"La calleuse volupté de vivre", c'était le thème du concours de nouvelles organisé en 2024 par le Cercle littéraire Pieussan Joseph-Delteil, où Feu follet s'est distingué. Cette nouvelle, qui donne la parole à un adolescent confronté pour la première fois à la mort, a obtenu les Félicitations du jury.
La nouvelle a été publiée en intégralité sur le site du Cercle.
Extrait
Papi voulait être enterré dans son champ avec son âne, mais ça a pas été possible, alors Maman a choisi la crémation, pour répandre ses cendres chez lui, sur sa terre.
Je crois que c’est pas très légal, mais on l’a fait quand même, Maman et moi, juste tous les deux. Il y avait comme des petits morceaux durs dans les cendres, c’était trop pas cool. Pas du tout comme dans les films.
Ça a pris trois secondes de vider l'urne, alors que Maman a pris vingt ans d’un coup. Même plus.
Après j’ai fait mon feu follet, j’ai filé dans mon tilleul tout fleuri.
Je me suis posé au creux de sa main géante, j’ai agrippé une branche.
Comme le gros doigt de Papi quand j’étais tout pitchoun.
J’ai regardé ma mère couper du lilas, toute petite, en bas, et disparaître dans la maison. Pour transformer l’urne en vase, à tous les coups.

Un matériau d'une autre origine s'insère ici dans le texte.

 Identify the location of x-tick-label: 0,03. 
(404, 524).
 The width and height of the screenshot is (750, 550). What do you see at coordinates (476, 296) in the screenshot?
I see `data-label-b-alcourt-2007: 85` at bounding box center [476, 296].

Ça aurait bien fait marrer Papi.
Je suis resté perché là.
Longtemps.
J’ai laissé le temps couler, sans bouger.
J’ai laissé le vent me parfumer les cheveux.
J’ai laissé mes larmes dévaler mes joues librement sans un bruit.
J’ai laissé l’arbre me donner sa force.
Le soleil me donner sa force.
Immobile.
Juste le cœur battant dans les tempes.
Un écureuil qui filait a bondi sur place en me voyant au dernier moment. Un ressort.
Je me suis entendu rire.
L’enfance était derrière moi, mais la vie était devant.
L’enfance est derrière moi, mais la vie est devant.